Taylor Swift, certainly an example of a popular musician who releases a lot of albums, has tended to release an album of new material every two years, but cranked out three in 2019-2020, and on top of this steady pace, re-recorded two old albums in 2021 and another two in 2023. Also a bunch of live albums and EPs. Including the live albums and re-recordings, she’s averaging one new album a year for 20 years (assuming the album she’s working on now releases in 2026).

She is an outlier. Studio time is expensive and most popular musicians hit a wall of diminishing returns after the first two or three albums. I remember some very popular hair metal bands in the 90s who had to either sit out the Grunge era, or try to fit into it, and cranking out as many albums as possible just wasn’t a good idea for a lot of bands. In the age of Apple Music and Spotify, maybe it still isn’t.
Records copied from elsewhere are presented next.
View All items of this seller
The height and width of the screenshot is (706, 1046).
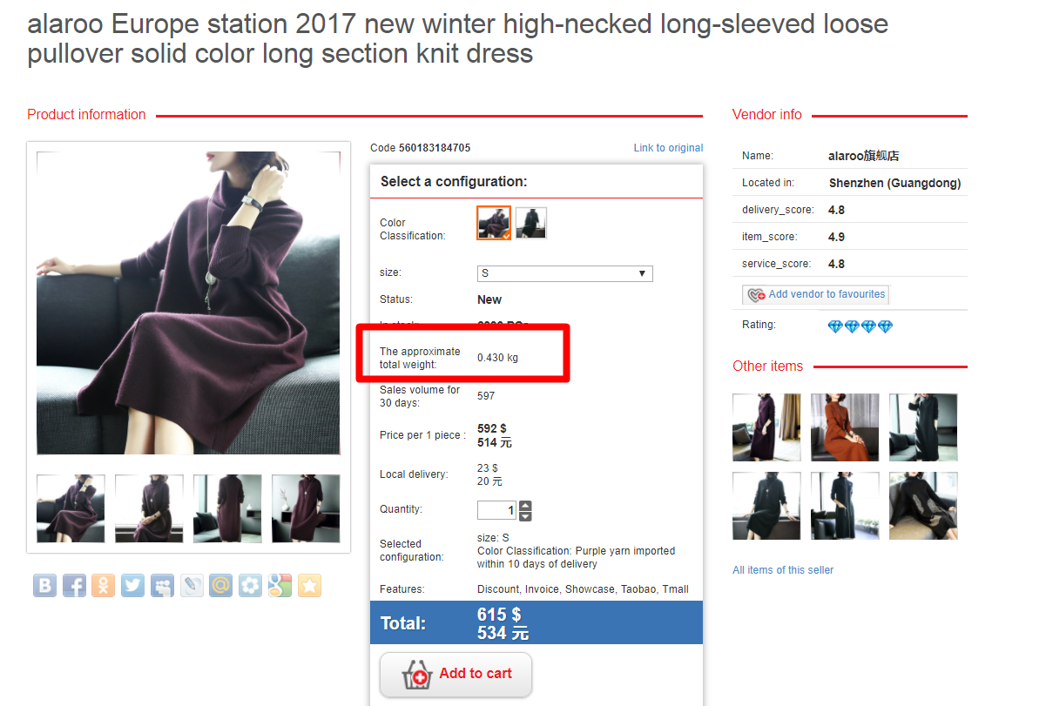783,570
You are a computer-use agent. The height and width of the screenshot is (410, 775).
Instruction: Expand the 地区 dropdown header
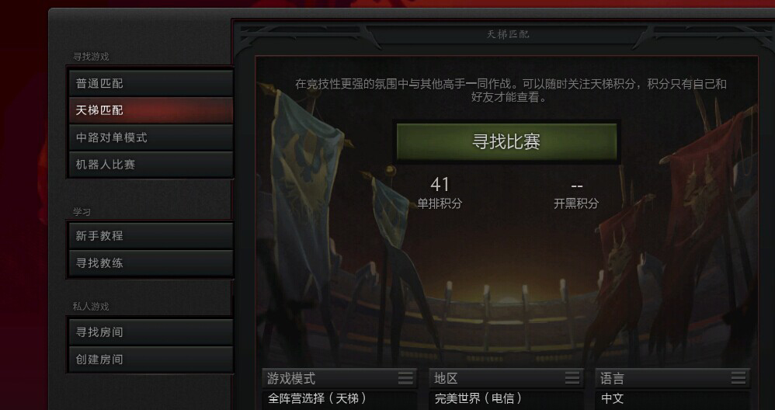coord(506,378)
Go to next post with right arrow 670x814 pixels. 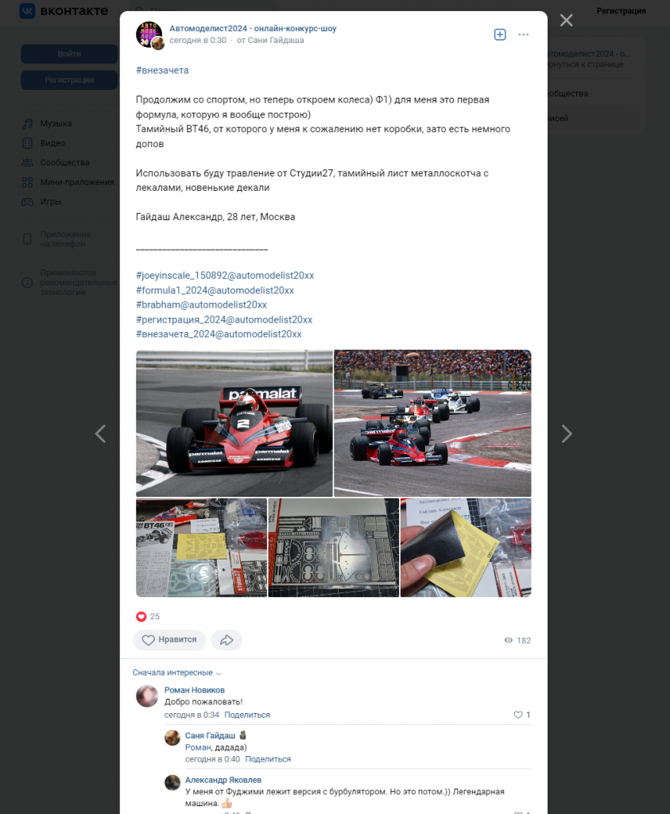tap(567, 433)
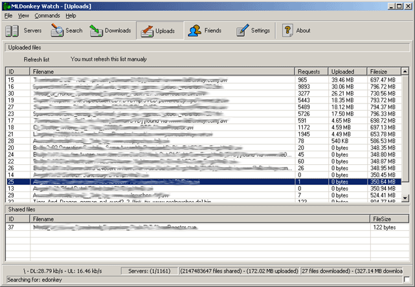This screenshot has width=415, height=287.
Task: Open the Friends view
Action: tap(203, 30)
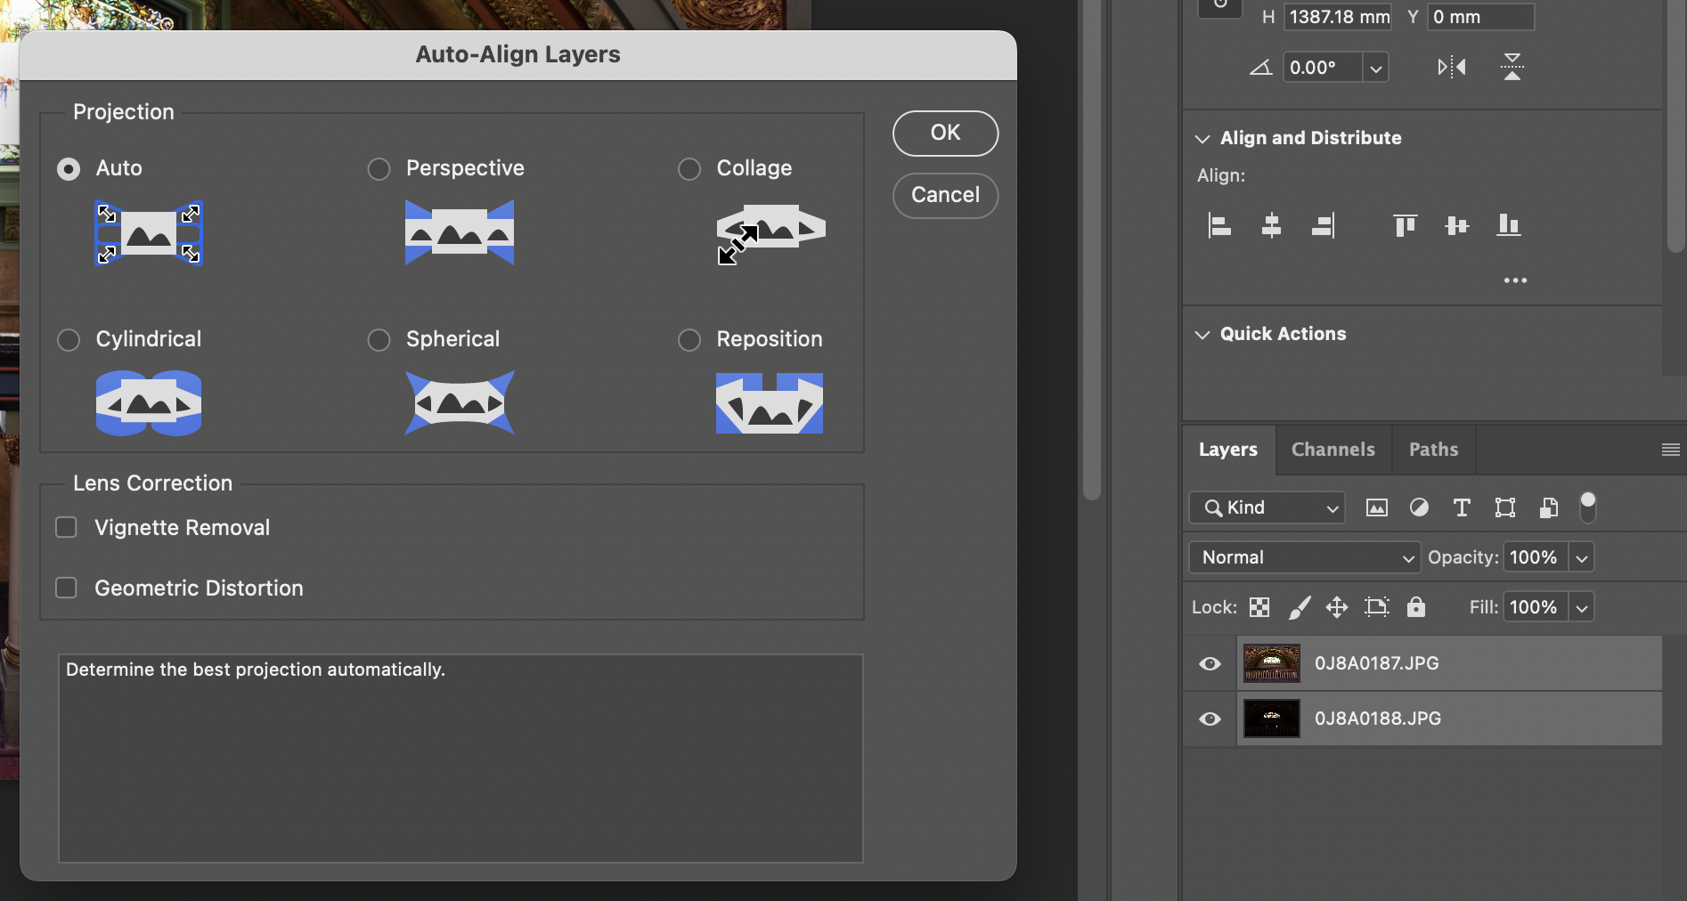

If you’re as a big as Taylor Swift, studio time and costs are no concern at all.

Generally considered to have been created by Les Paul, circa 1948-49. So, yeah, almost 80 years.

While “album” releases may be less frequent, the new generation of musicians doesn’t necessarily treat an album as an immutable product. Olivia Rodrigo (shaping up to be the Gen-Z Taylor Swift) released her only two albums two years apart (2021 and 2023), with rumors of her third dropping in 2025. But her second album, Guts, had “secret songs” not on vinyl and then a “deluxe” release with additional songs only months after the first release. Vinyl albums still have definitive release dates, but the world of streaming allows artists to tinker and expand on an album for years.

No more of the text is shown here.